We Pretentious Canadians


   Canadians. We are such pretentious pains in the ass.
   We immediately started the finger wagging and scolding as our American friends and neighbours tried to hold themselves together against the shock waves of the mass murder of 26 school children and teachers Friday.
   CBC National TV news, being far more intelligent than Americans and its own declining Canadian viewership, intoned how America just can’t seem to control the problem of guns like Canada has.
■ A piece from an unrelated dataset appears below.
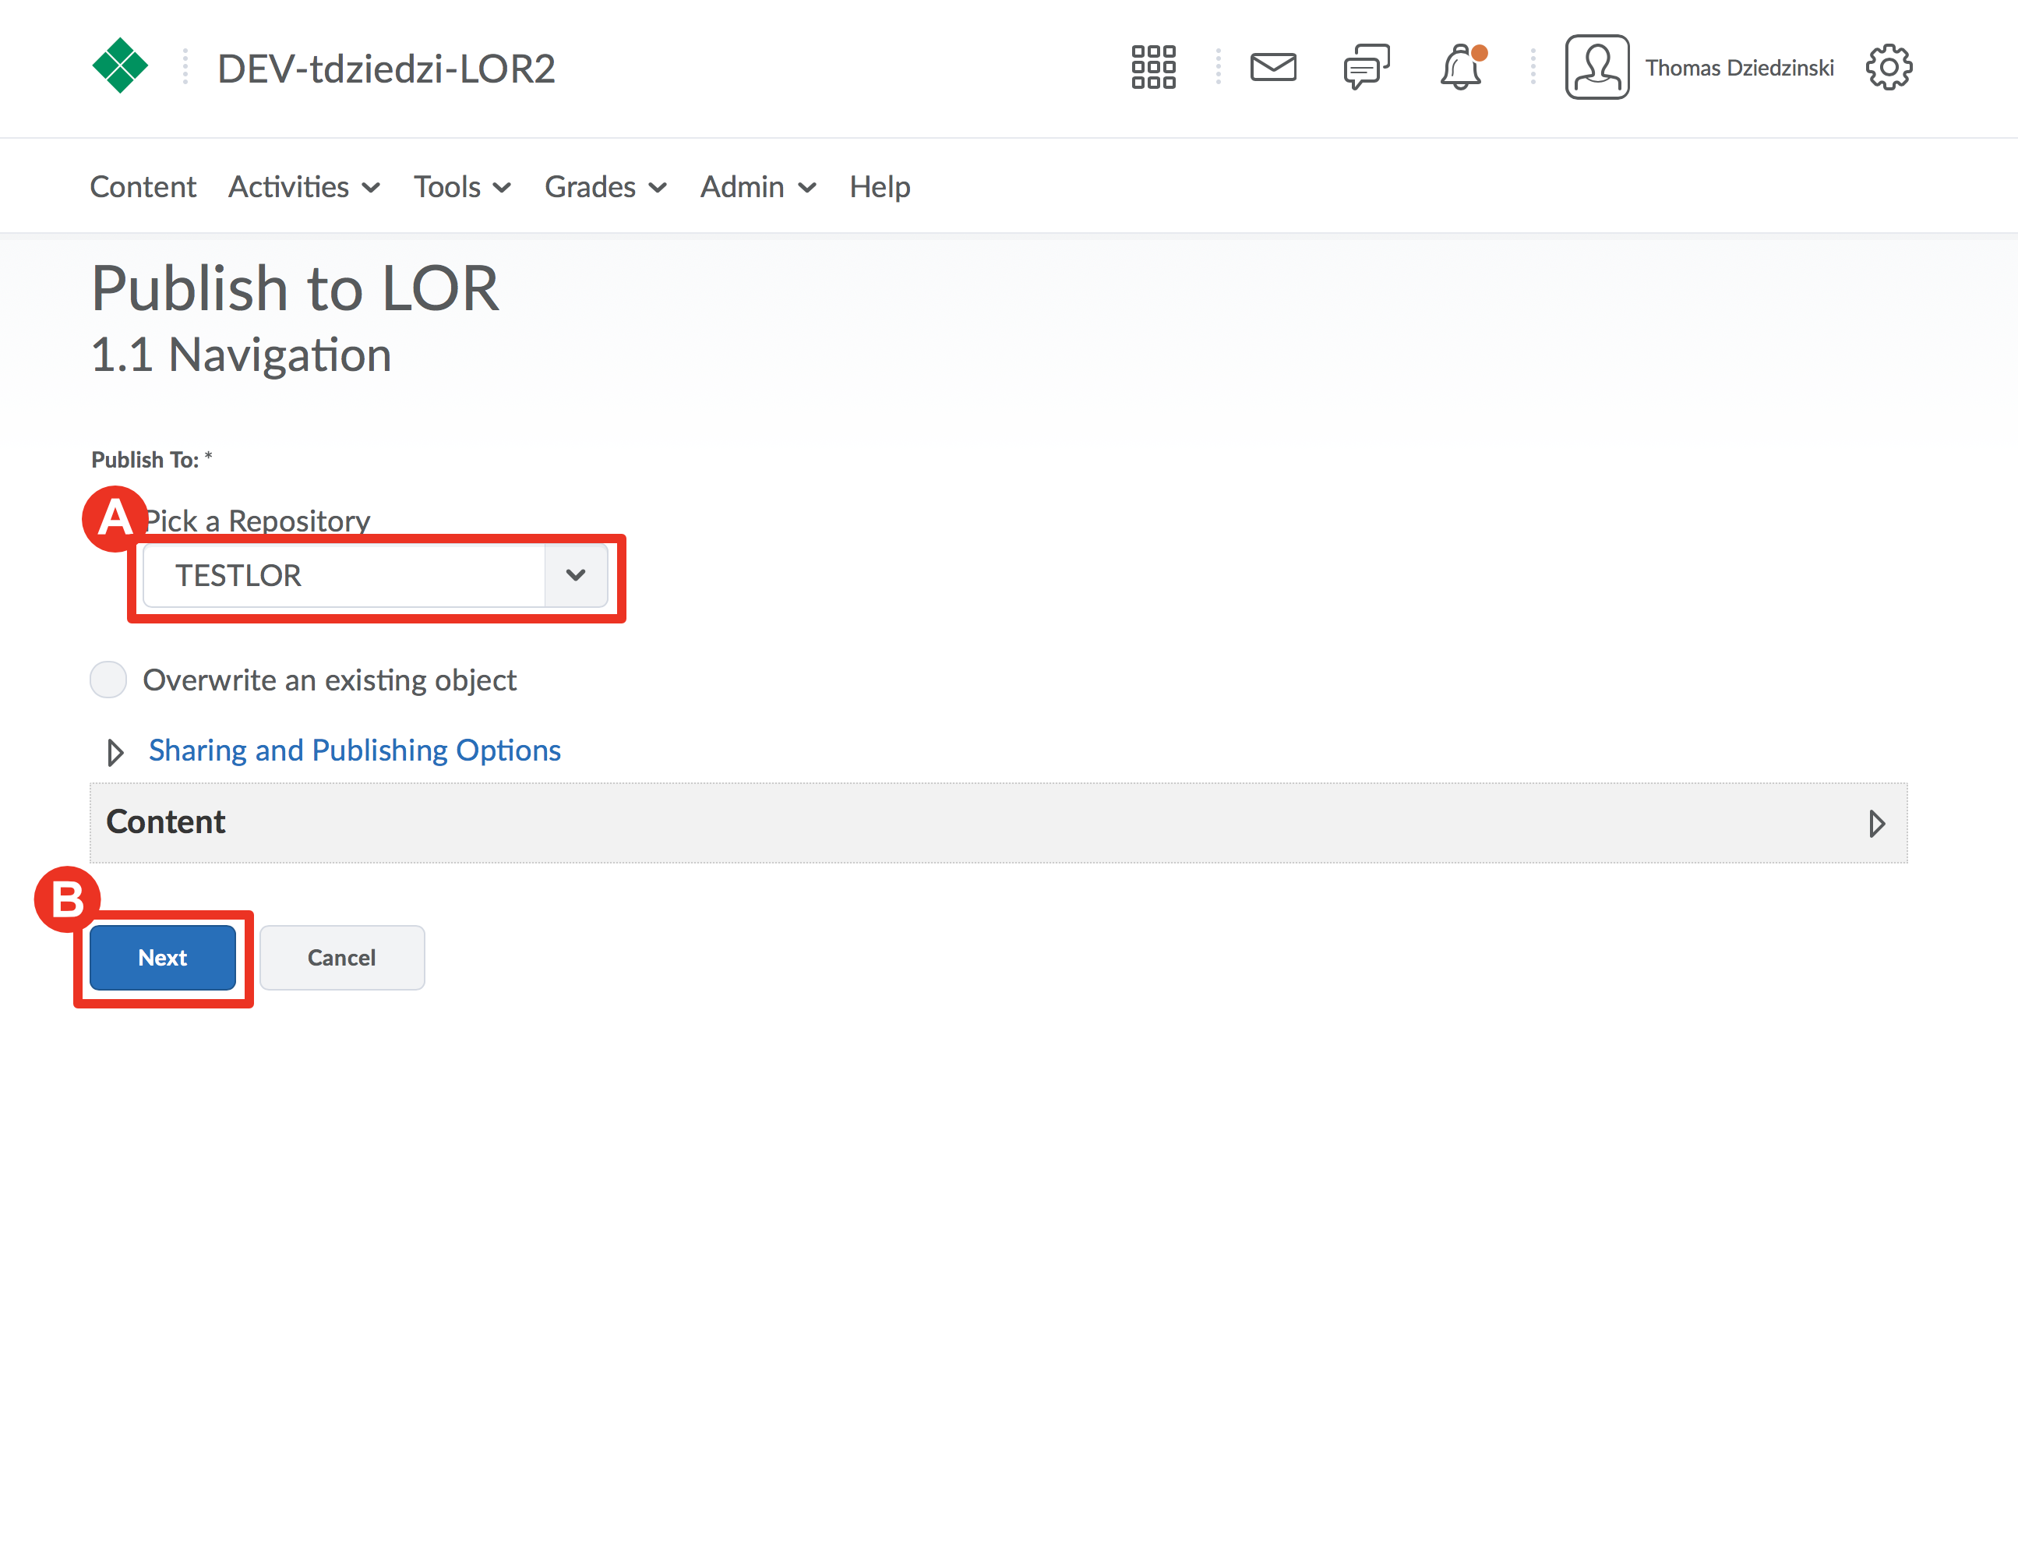This screenshot has width=2018, height=1561.
Task: Open the update alerts bell icon
Action: point(1461,67)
Its reporters shook their heads sadly, pontificating that Americans probably never will get it right.
   The Toronto Globe and Mail rushed in with an editorial saying it is time for the U.S. “to cure its sick gun laws.” It seemed annoyed that yet again it was “forced” to write about mass shootings in America. It called the U.S. a murderous society led by a president who has stuck his head in the sand.
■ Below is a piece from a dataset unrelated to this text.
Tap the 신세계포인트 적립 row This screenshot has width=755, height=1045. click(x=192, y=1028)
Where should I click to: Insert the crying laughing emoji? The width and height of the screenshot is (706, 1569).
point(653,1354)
   In times of tragedy, real friends put their arms around those who are hurting and keep their yaps shut. They comfort and they give help, if and when they are asked.
   Americans will debate and eventually solve their problems with guns, and without scolding from holier-than-thou neighbours to the north. But first they need to deal with their grief.
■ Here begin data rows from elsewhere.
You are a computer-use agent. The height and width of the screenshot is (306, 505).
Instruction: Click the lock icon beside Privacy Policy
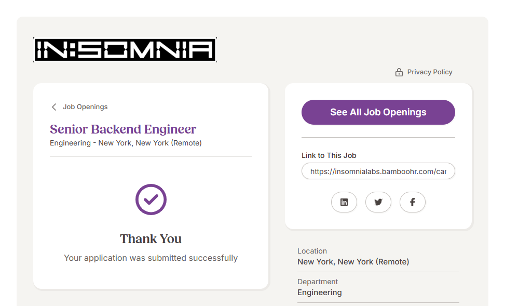pyautogui.click(x=399, y=72)
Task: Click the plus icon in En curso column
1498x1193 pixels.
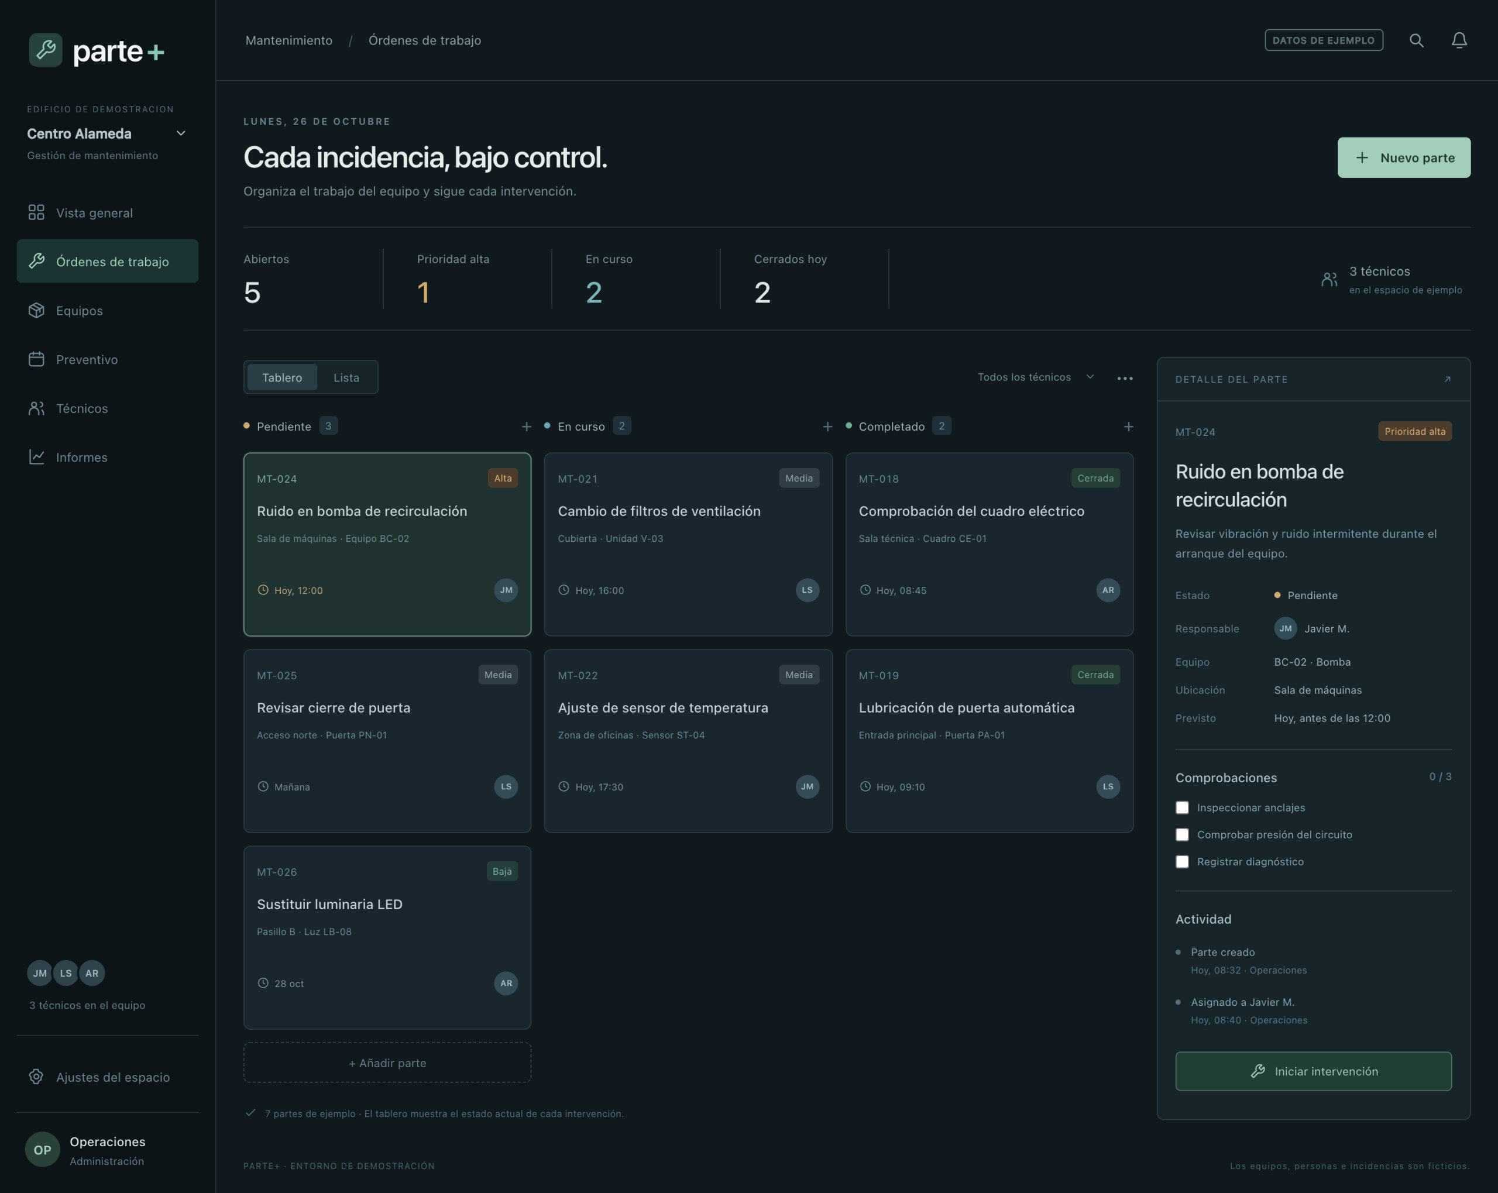Action: point(827,427)
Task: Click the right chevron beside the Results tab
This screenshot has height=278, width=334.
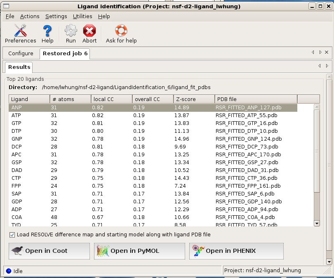Action: click(326, 66)

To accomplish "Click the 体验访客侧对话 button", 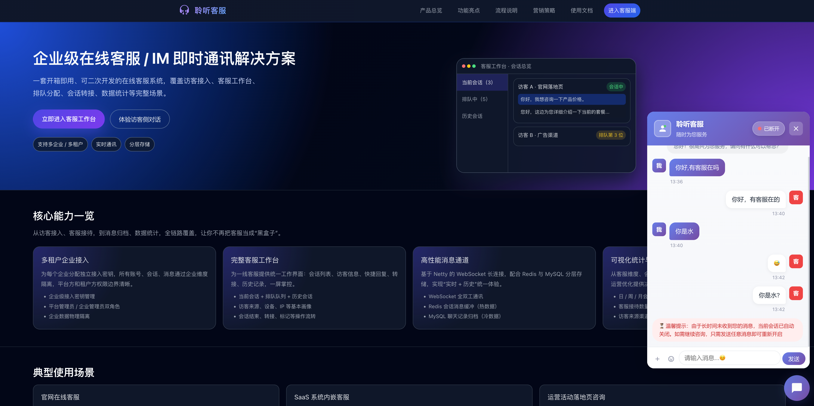I will pos(140,119).
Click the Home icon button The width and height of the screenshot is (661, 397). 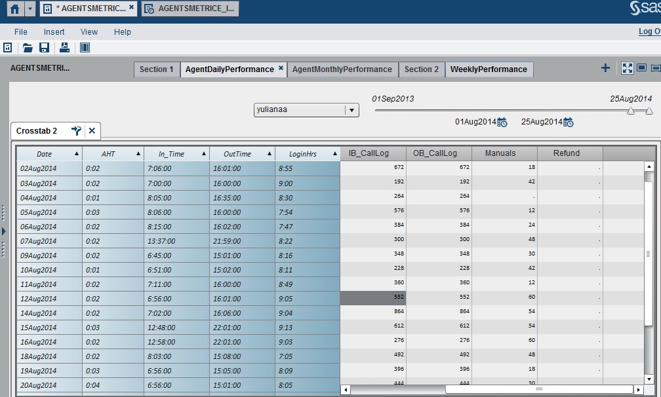[x=14, y=9]
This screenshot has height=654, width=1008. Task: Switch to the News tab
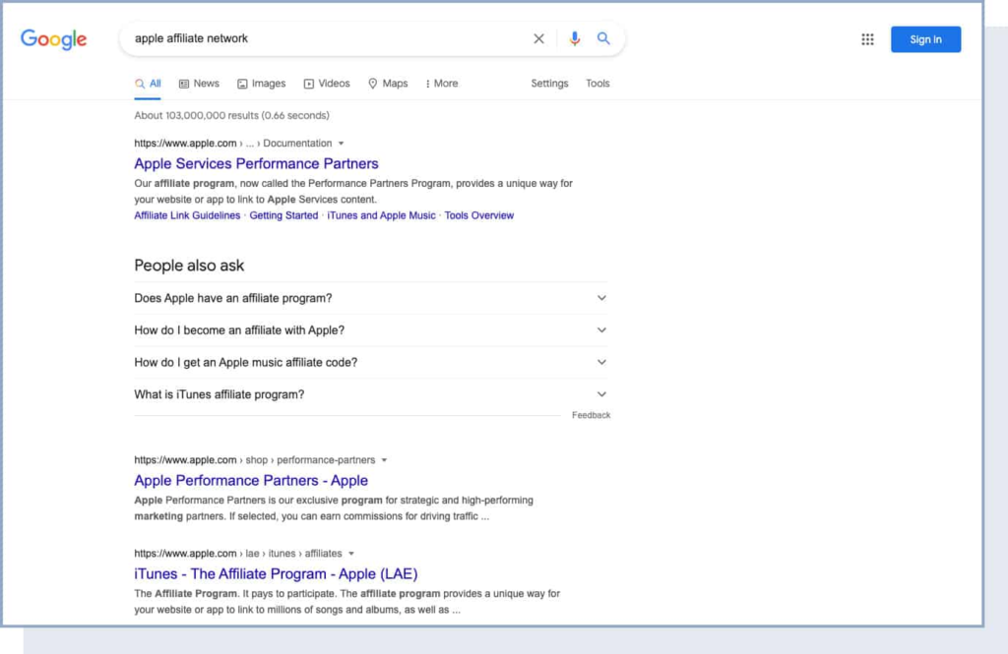pos(199,84)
Tuesday, November 20, 2012

Missing in Action


   It was hoped that the literary fad of omitting dialogue quotation marks in novels would simply slip silently away into the night. Regretfully, it has not.
   The fad appears to have started with Cormac McCarthy, who became hugely successful with his novels The Road and No Country for Old Men. McCarthy has said there is no reason to blot the page up with weird little marks. (That’s a quote, incidentally). If someone can do something outside the norm and still be successful, others definitely will follow the Pied Piper.
   I've just finished reading Hologram for the King, which is a strong parable but takes some thought to figure out the messages the writer is trying to get across. Thought that is constantly interrupted by the use of a single long dash to denote the start of direct dialogue. There is nothing to show where it ends. It’s hard to figure out who is saying what, when and to whom.
   I finished Hologram and started into The Round House by Louise Erdrich, a favourite writer whose work grows stronger with each outing. Alas, Erdrich has been swept up by the fad: there are no dialogue quotation marks in the book. My mind is regularly distracted from the story while trying to figure out who has started and finished talking.
   Why make a reader work figuring out dialogue and risk distracting him or her from the story? Not using quotation marks is a silly, unnecessary technique that adds to the public perception that literature is pretentious.